- PROBLEM DETAILS: Set down exactly, from the records below, the line with "Queres trabalhar na" through the line with "[URGENTE] Tubistas, Montadores, Serralheiros", and nothing else.

- TASK DATA:

........

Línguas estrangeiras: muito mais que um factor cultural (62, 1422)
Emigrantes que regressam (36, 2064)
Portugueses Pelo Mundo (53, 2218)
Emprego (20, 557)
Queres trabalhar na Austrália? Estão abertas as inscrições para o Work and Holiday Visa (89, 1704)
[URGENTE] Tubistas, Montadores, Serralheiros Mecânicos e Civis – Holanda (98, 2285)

........

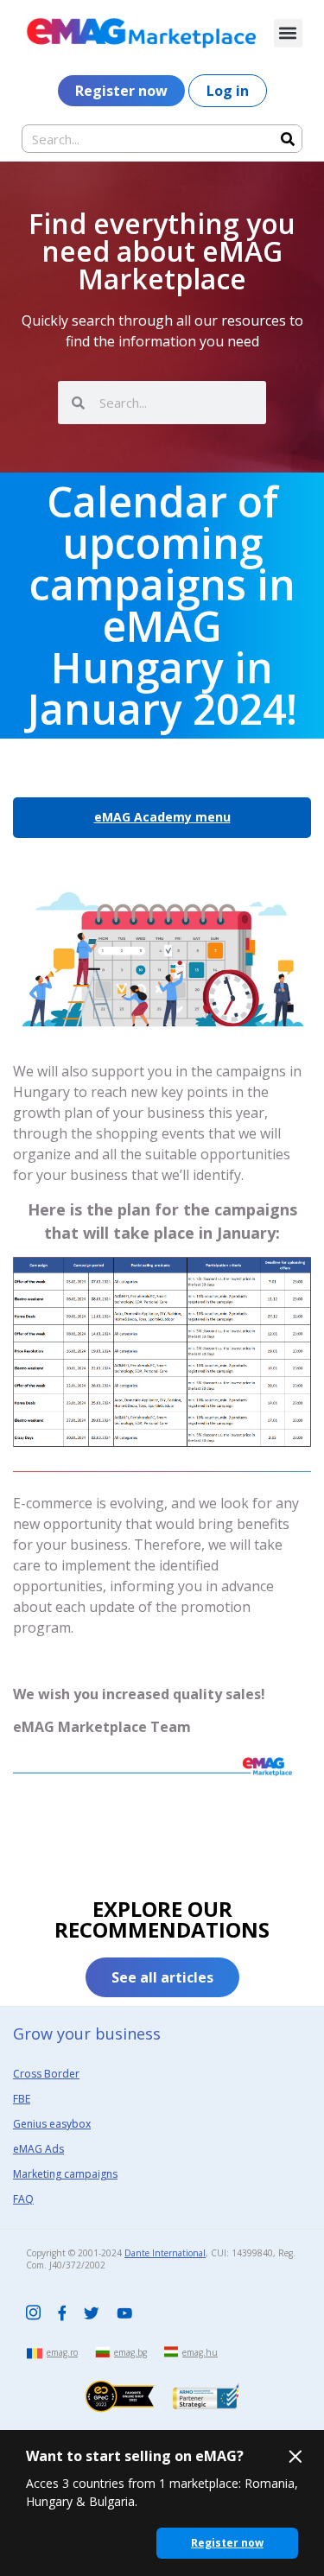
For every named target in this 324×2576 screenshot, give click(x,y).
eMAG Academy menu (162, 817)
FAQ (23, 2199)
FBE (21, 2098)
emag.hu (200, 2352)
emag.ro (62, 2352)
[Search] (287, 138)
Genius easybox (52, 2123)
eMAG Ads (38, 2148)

........

- FINISHED TASK:
Queres trabalhar na Austrália? Estão abertas as inscrições para o Work and Holiday Visa (89, 1704)
[URGENTE] Tubistas, Montadores, Serralheiros Mecânicos e Civis – Holanda (98, 2285)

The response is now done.